I remember well when our children were very young, and Aaron ran into the kitchen one day in our German military quarters. He was probably in the first grade.
“Mom! Is ‘sex’ a bad word?” he blurted out.
“No,” I calmly replied, though I think my heart was beating faster. “Sex is not a bad word.”
With that, he turned and ran into the living room, where Andrea was playing. “Andrea!” he again blurted. “Mom said that ‘sexy’ is not a bad word!”
Wait. How did ‘sex’ become ‘sexy?’ I just chuckled, knowing that if I made a big deal of that word then they would continue to inquire into things they didn’t need to inquire about just yet.
Today, being a full grown man, Aaron still has that first grade mentality about that word. THAT word! I know that he’s seen more and heard more that perhaps has shed a little light on it, but he doesn’t seem to have what you and I would deem to be a “normal” insight into what makes the world go round…..birds and bees…..and all that “stuff.”
Remember the nightie story? How Aaron was in the crowded aisle at Wal-Mart and held up a very revealing Valentine tiger print nightie? I was walking ahead of him and heard him yell, “MOM!!” When I turned around, there he stood, holding up that tiny tiger print thing. Then he loudly said, “Mom!! You need this!!!”
The ground didn’t open up and swallow me like I instantly hoped it would, so I am here to explain once again that Aaron didn’t have one single clue that this nightie was supposed to be sexy. He liked it because he had never seen a tiger print nightie like that before. Tiger print!! How cool was that?! And for Aaron, it ended there. Just like I wished, for a few humiliating seconds, that my life had ended there.
For a long time now, whenever Aaron sees hugs on television, he lowers his voice and says, “Sexyyyyyy.” He draws out that word because he knows that hugs have something to do with love. And that love is “sexyyyy.” It alarmed me a little at first, but I just ignore it and don’t react. If Pat Sajak on Wheel of Fortune puts his arm around a contestant, Aaron says, “Sexyyyy.” If a brother and sister hug, Aaron says, “Sexyyyy.” If a man hugs his grandmother, Aaron says, “Sexyyyy.”

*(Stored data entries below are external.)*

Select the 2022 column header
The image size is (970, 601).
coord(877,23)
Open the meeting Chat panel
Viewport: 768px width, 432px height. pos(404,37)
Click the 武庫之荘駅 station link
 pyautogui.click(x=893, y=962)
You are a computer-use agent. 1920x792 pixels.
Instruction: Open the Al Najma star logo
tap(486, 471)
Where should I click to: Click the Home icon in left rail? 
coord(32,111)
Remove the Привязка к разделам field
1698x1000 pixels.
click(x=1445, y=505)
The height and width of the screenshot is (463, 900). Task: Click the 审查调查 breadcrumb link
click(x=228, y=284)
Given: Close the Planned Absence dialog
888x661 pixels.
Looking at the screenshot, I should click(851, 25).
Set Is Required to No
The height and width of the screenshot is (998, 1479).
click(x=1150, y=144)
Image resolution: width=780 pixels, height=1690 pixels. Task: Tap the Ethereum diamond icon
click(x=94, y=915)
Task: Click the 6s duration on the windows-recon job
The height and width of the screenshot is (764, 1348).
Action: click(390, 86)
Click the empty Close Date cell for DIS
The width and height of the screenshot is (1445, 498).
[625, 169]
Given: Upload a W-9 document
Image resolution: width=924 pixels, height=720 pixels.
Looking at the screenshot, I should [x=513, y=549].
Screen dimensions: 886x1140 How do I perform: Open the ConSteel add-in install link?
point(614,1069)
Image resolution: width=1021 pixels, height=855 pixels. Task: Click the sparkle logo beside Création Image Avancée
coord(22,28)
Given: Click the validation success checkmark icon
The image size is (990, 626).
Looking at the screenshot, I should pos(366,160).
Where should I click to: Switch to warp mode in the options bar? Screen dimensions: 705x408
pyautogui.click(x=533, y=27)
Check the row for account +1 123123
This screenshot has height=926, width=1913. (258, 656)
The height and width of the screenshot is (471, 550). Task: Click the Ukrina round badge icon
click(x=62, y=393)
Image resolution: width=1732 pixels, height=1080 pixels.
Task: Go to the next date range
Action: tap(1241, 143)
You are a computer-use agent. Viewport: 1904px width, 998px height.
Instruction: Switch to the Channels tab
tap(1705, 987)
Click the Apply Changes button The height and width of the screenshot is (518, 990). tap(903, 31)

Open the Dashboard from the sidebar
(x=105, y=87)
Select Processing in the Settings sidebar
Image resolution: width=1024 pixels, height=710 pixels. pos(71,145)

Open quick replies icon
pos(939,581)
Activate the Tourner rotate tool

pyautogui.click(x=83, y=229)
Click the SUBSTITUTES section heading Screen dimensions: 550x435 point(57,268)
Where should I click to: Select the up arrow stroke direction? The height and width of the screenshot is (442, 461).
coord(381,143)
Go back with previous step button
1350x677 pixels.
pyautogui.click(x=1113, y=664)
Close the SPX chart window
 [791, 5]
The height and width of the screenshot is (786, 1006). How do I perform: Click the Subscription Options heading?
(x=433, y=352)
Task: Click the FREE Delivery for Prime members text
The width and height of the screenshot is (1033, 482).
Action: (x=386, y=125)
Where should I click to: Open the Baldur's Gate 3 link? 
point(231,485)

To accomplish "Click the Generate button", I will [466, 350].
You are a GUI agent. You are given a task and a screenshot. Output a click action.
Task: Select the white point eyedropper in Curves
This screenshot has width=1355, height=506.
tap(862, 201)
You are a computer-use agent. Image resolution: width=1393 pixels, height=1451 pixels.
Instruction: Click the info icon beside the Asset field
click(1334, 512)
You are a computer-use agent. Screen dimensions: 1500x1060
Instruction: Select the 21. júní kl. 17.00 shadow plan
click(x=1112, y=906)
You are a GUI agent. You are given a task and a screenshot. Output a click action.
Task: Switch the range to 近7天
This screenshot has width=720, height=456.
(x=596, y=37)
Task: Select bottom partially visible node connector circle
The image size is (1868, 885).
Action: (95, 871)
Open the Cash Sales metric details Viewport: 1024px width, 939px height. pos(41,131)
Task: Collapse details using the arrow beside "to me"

And on occasion, when Gary and I hug, Aaron will say, “Sexyyyy.” But he doesn’t say it often about us. I wonder what that means? When parents hug, it’s yucky? J
There is a girl in Aaron’s day group that Aaron knew years ago. Years ago, they didn’t get along. And today, they still don’t get along. Actually, they tease each other terribly and then things can get carried away…..which often means that Aaron will chase her around the room or slap her arm or something else that gets him, or both of them, in trouble.
Apparently the other day Aaron decided that it would be funny to chase her around the room, but this time as he ran after her he was loudly saying, “Sexyyyy! Sexyyyy!” I’m sure this got quite a reaction, which made Aaron enjoy it all the more before staff intervened.
Now if I had a special needs daughter, and a guy that has been a huge irritant in the past was running after her yelling “Sexyyyy!”….. then I would be alarmed. And her dad was. He came up to the day group the next morning to talk to the staff about Aaron. I’m so thankful that the staff understands Aaron and understands this girl and understood the whole situation. I know how it looks to this dad, though.
Gary and I sure wish Aaron understood all this. We tried to explain it to him as best we could, but he still thought it was harmless fun, just like a first grader would think.
Last night I was watching Dolly Parton’s movie of her childhood, The Coat of Many Colors. Aaron came in the family room while it was on, watched a couple seconds of it, and hurried on his way. I asked him if he wanted to watch it and he emphatically said no. It was too mushy and real for him, and I knew it.
“Mom?” Aaron asked this morning. “Would you watch The Rig?”
I told him no, and he laughed. He knows I don’t like the creature on the oil rig. So I turned the tables.
“Aaron?” I asked. “Would you watch Coat of Many Colors?”
“NO!!” he replied.
“Why not?” I asked.
“It’s sexy!” he answered.
This surprised me a little, so I asked him what he meant when he said it’s sexy.
“It’s too full of love!!” he explained.
This explained so much about how Aaron perceives THAT word…..sexy. And how he reacts to all that love being openly shown with hugs and smiles and laughter and pure joy. You and I are warmed by those displays of love, whereas Aaron is very uncomfortable with strong emotion.
But he thinks it’s funny to say it’s all “sexyyyy.” That somewhat questionable word makes talking about awkward displays of normal love more tolerable to Aaron. He has no idea how it comes across to others. I wish the worried dad understood this.
I really wish all those people in the Wal-Mart aisle had understood it, too!